Não obstante algumas iniciativas que o Governo tomou junto da União Europeia, a verdade é que não é possível — e este debate comprovou-o — esconder ou desfazer a ideia clara de que o Governo chegou atrasado ou, no mínimo, andou a reboque de outros países para os quais o sector têxtil e do vestuário tem até menor relevância económica e importância social do que em Portugal.

Já nem se fala da Comissão Europeia, pois a sua posição não mudou e já não espanta ninguém. Em Outubro de 2004, disse que iria analisar a questão até final desse ano; depois adiou e só aprovou os critérios em Abril; ontem mesmo, anunciava, como se fosse um enorme avanço, que seriam adoptadas medidas contra as importações de dois, apenas dois, produtos.

A posição da Comissão Europeia, o seu funcionamento burocrático, teve — e tem — objectivos precisos que já conhecíamos e que hoje foram de novo explicitados: adiar decisões, garantir que outros sectores produtivos da União Europeia, que não interessam fundamentalmente a Portugal, tenham mercado assegurado, mesmo que à custa da destruição, ou quase, do sector têxtil e do vestuário português. E, Sr. Ministro, isto é o que poderá suceder se as cláusulas de salvaguarda forem accionadas em Setembro, Outubro, Novembro ou Dezembro deste ano.

Esta posição da Comissão Europeia é a razão acrescida para uma intervenção formal enérgica do Governo português, que deveria ter assumido a liderança do processo, e isso manifestamente não aconteceu.
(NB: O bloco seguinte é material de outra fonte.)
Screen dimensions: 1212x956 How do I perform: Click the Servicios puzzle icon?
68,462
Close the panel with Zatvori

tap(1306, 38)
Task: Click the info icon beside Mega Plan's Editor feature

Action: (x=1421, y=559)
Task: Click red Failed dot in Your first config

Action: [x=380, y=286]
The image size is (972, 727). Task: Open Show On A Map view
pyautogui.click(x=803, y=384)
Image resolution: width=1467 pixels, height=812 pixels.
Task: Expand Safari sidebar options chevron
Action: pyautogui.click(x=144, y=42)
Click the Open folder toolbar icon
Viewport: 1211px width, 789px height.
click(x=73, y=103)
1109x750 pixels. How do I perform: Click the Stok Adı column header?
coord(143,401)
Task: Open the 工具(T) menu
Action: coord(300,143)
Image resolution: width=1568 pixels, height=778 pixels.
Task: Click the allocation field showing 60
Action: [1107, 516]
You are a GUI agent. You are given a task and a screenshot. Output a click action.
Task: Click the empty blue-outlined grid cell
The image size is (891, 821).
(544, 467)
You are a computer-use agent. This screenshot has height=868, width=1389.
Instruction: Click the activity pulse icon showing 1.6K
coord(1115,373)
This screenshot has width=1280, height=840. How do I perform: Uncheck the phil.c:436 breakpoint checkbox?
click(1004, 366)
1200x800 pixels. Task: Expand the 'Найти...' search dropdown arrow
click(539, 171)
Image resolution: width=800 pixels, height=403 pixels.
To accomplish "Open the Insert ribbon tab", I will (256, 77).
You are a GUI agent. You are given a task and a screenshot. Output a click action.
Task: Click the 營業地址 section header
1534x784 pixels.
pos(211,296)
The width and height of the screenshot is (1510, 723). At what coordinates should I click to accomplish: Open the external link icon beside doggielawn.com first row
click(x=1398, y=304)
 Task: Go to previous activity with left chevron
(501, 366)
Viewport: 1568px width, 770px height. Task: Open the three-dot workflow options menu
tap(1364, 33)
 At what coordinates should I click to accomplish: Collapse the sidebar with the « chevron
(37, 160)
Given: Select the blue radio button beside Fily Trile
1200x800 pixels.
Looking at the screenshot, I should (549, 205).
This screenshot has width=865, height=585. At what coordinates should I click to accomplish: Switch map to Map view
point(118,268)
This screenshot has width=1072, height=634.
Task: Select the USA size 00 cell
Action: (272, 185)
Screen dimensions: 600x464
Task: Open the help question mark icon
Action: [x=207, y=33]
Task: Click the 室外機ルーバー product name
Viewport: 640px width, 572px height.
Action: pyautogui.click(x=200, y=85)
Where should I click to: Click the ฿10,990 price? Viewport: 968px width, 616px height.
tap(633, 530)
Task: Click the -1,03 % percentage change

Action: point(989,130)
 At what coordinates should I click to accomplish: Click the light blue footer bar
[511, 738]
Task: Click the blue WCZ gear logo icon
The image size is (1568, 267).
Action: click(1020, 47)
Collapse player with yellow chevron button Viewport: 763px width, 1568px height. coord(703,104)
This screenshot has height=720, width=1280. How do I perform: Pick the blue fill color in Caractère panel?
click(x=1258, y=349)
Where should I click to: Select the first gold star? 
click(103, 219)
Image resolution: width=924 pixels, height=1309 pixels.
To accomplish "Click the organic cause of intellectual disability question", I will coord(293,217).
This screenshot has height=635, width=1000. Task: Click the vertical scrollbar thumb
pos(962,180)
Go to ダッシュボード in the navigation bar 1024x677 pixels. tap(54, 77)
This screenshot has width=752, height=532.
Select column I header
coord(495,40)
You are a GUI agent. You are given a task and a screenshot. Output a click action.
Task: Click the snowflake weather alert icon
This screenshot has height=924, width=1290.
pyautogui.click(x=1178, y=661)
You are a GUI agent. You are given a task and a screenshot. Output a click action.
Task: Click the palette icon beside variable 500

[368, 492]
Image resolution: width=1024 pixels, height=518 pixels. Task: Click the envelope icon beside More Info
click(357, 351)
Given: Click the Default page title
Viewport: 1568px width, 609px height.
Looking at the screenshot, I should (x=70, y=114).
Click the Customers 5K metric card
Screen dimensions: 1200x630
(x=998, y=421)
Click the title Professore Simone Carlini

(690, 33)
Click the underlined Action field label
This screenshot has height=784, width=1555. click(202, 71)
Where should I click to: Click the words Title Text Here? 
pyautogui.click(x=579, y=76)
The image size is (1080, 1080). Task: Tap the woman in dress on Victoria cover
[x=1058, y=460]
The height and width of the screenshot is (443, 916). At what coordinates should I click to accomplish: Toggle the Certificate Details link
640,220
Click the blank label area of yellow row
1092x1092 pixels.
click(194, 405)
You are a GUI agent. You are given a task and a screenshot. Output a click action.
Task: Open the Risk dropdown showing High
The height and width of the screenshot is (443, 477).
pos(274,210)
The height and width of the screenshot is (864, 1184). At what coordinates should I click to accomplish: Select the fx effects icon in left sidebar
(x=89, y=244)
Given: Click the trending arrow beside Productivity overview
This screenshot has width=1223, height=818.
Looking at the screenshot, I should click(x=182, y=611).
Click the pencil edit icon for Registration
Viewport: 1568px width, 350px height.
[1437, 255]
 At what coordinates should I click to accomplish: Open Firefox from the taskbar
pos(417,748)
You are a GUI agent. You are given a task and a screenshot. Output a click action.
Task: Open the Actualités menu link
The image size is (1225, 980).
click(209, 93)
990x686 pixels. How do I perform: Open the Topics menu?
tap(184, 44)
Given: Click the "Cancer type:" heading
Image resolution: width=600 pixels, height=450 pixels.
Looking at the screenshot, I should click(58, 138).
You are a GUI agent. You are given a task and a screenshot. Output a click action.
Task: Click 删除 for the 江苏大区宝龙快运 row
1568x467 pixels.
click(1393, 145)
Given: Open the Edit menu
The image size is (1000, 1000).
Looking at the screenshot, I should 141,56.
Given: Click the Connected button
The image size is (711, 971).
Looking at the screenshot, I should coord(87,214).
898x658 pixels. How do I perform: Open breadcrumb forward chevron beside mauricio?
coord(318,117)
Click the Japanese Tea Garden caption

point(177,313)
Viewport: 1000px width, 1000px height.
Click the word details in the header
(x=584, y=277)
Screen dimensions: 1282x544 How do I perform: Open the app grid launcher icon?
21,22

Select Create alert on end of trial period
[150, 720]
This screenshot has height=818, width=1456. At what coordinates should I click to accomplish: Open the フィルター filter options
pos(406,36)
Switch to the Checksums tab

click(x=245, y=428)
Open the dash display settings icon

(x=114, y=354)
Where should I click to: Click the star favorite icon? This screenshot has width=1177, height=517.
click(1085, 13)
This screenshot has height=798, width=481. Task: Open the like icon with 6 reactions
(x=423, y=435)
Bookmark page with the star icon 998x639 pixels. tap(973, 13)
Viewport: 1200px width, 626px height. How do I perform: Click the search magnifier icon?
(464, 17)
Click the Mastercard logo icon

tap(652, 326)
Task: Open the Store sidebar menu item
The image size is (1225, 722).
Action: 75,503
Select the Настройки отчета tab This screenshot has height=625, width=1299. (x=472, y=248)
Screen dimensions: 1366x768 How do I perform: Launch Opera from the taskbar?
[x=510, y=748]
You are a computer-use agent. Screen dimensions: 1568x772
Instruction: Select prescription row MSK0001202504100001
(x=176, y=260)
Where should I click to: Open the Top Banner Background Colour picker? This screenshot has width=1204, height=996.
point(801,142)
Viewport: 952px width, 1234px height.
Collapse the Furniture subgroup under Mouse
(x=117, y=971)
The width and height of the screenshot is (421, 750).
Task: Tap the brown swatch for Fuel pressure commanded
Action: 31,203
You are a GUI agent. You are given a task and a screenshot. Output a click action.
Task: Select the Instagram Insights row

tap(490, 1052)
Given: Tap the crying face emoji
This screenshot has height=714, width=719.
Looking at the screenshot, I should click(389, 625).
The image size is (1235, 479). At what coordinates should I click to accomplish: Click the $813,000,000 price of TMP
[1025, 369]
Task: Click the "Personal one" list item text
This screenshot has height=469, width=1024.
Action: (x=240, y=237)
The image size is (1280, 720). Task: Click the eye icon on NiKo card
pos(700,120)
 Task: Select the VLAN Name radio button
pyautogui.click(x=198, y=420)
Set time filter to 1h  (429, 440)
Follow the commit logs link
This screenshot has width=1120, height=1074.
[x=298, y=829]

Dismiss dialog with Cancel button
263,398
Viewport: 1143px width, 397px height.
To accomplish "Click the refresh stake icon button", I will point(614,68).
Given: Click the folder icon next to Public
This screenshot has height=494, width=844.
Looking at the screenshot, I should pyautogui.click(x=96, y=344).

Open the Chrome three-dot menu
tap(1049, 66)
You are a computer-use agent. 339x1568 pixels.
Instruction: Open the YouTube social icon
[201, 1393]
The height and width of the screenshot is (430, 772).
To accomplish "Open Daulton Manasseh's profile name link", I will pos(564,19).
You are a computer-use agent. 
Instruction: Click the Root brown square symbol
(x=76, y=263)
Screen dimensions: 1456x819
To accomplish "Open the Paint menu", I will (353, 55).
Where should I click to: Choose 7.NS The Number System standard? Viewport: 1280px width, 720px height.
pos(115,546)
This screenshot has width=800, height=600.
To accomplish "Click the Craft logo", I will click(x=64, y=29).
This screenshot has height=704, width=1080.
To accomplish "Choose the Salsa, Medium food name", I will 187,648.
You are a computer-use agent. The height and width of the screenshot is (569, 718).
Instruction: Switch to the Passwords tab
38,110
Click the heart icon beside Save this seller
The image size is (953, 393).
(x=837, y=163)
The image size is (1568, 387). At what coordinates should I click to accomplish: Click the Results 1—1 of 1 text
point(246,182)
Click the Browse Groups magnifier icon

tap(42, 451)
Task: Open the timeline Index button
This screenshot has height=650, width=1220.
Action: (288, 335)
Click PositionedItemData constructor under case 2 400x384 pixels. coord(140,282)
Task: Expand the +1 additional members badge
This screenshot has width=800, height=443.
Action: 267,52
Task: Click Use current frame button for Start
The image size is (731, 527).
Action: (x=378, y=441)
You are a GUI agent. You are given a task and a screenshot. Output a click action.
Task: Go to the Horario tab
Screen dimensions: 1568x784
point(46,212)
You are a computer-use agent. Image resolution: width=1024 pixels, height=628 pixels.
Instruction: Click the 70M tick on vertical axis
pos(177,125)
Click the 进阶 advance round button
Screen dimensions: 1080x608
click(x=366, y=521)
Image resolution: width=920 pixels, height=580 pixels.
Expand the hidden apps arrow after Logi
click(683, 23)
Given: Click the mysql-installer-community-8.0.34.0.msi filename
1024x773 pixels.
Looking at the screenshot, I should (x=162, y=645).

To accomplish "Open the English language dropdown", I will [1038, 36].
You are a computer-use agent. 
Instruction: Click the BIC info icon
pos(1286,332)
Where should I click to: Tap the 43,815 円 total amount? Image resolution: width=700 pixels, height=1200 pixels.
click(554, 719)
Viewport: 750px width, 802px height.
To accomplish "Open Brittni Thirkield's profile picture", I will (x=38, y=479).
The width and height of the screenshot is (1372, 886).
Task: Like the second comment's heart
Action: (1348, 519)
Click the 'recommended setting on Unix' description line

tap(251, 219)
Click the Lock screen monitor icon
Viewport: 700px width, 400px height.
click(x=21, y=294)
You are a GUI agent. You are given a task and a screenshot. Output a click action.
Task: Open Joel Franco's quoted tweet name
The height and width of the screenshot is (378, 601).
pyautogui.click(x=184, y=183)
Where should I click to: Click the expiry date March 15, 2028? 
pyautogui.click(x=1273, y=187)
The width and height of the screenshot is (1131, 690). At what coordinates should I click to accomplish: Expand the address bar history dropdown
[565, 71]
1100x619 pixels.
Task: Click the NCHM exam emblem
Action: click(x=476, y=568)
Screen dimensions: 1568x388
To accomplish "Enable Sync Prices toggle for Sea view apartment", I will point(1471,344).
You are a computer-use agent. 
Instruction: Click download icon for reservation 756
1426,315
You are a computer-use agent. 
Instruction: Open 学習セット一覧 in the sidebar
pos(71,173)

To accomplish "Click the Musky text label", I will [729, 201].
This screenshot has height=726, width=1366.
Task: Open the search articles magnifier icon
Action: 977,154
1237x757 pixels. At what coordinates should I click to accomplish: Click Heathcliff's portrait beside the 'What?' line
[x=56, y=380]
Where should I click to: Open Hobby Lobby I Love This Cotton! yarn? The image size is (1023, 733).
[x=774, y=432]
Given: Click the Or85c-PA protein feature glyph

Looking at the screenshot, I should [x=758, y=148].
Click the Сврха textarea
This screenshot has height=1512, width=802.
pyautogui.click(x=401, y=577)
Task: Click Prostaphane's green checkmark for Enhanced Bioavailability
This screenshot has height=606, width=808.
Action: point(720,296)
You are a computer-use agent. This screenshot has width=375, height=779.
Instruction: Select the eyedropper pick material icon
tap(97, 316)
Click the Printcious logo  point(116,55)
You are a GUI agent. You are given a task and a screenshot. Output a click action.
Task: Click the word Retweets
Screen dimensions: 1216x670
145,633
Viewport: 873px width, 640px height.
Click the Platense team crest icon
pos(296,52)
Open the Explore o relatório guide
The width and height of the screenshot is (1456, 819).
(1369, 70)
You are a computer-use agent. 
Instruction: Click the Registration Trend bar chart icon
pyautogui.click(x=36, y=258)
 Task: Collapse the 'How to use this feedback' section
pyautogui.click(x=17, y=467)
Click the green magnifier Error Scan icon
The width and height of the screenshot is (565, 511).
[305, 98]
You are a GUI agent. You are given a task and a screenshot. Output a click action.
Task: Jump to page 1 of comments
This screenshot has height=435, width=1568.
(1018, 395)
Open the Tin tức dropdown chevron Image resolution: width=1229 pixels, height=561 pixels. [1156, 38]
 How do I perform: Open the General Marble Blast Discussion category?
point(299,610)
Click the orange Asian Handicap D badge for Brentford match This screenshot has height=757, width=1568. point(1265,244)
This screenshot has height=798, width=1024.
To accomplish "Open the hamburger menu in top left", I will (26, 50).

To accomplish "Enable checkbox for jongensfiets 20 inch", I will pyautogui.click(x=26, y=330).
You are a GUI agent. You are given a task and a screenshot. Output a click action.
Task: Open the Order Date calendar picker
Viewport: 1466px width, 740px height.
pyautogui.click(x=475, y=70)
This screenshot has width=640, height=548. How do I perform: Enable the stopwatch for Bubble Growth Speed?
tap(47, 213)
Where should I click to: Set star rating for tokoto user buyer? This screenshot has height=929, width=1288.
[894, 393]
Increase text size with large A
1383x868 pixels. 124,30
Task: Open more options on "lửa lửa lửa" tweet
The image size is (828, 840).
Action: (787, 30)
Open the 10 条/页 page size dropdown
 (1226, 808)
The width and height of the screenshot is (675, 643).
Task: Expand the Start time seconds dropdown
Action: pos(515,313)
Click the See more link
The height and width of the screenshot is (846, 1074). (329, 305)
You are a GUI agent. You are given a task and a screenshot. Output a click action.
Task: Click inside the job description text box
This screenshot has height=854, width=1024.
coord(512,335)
Esta é uma crítica a que o Governo português não escapa e que este debate veio confirmar. Oxalá esta atitude passiva não venha a ter consequências drásticas.

Neste contexto e como conclusão deste debate que não podemos deixar de tirar é que é tempo de o Governo agir com mais firmeza na defesa dos interesses portugueses.

Finalmente, Srs. Deputados, uma última conclusão: as cláusulas de salvaguarda, mesmo que venham a ser accionadas, têm um alcance temporal limitado: terminarão em 2008. É fundamental que estes quase quatro anos sejam aproveitados, é essencial que outras medidas para promover a diversificação sejam adoptadas, que elas sejam caracterizadas de forma transparente, dotadas de meios financeiros adequados, explicitamente calendarizadas e rigorosamente acompanhadas, e fiscalizadas, pelos parceiros sociais.

Para além destas medidas, é necessário que seja desenvolvida uma política firme e permanente de fiscalização à importação ilegal sem qualidade, sem proveniência de origem ou que constitua fraude ou contrafacção.

Por fim, é absolutamente essencial que sejam criados mecanismos sociais, específicos, para atender a uma situação social que pode atingir valores e dimensões verdadeiramente dramáticas.

É a isto que o Governo fica politicamente obrigado a fazer depois deste debate e é sobre a sua acção concreta que o País e nos próprios, PCP, permaneceremos atentos e vigilantes, porque assim o exigem os trabalhadores e a economia nacional.